9. Pomegranate: Reduces inflammation and boosts memory because of antioxidant presence.
10. Blueberries: This anti-oxidant powerhouse sharpens focus. 
11. Amla: Prevents oxidative stress in the brain and boost immunity because of vitamin C presence.

Walking & Exercising to Academic Glory: Light and Heavy Exercises for Students

A boost of extra oxygen to the brain can increase dopamine levels and make you stress-free and happier. That’s the magic of exercising. Here are some benefits:
1. Walking: You don’t have to walk 10,000 steps a day or follow latest trends like Japanese techniques.
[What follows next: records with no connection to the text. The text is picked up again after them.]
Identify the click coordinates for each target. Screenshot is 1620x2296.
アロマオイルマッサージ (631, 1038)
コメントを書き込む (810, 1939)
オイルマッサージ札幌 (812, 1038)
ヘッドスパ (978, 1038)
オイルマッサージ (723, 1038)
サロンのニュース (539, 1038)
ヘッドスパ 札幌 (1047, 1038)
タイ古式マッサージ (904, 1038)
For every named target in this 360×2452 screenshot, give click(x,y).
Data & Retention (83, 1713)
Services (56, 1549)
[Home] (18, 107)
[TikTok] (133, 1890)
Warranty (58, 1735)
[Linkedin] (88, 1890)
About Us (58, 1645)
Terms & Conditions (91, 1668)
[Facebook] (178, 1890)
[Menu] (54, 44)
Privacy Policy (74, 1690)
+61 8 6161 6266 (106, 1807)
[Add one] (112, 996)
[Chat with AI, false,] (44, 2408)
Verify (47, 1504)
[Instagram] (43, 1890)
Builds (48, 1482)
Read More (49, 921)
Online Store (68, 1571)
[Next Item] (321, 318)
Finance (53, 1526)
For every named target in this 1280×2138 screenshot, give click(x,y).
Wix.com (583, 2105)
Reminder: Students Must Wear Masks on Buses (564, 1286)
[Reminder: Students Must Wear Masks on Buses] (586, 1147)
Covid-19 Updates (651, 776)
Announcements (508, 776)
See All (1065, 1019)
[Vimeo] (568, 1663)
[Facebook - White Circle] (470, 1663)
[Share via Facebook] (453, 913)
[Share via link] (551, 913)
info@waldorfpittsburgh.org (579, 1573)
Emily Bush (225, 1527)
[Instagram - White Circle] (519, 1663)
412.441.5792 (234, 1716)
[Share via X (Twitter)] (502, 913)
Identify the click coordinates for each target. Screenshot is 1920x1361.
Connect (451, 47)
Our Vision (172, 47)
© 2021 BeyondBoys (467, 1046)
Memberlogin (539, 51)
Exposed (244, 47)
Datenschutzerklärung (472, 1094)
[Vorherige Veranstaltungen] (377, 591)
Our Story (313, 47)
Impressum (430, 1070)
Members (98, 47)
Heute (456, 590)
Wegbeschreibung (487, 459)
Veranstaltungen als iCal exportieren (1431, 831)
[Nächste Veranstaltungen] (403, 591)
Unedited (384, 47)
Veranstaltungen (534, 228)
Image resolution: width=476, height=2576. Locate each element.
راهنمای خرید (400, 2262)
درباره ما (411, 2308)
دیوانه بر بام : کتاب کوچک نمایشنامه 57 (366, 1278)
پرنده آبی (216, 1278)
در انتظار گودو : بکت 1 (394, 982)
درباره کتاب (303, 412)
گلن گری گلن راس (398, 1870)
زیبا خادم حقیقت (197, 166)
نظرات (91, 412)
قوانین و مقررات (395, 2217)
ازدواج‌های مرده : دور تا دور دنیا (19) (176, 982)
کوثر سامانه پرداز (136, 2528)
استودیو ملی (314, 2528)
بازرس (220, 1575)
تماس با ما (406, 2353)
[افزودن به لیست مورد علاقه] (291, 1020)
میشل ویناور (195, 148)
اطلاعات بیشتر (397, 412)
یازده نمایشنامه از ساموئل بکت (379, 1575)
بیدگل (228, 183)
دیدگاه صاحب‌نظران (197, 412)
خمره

It’s about enjoying the scenery and deep breathing on the go. Simple changes like short walks after meals can do wonders. Regular walking stimulates the brain's production of dopamine, another neurotransmitter associated with feelings of reward and motivation.
2. Chair exercises: These are beneficial for cognitive health and are great mood elevators. These included seated toe touches, chair squats, seated jumping jacks, chair cycling. 
3. Cycling: Boosts positivity, improves sleep  cycle, and boosts happiness levels by releasing endorphins. It also scales down stress and calms the mind.
4. Yoga: Supplies the brain more oxygen, reduces stress and anxiety.
5. Strength training: Boosts problem solving, memory and is resilient to mental exhaustion.
These healthy hacks are the roadmap to success. So it’s a great idea if you incorporate these changes and healthy habits into your meals.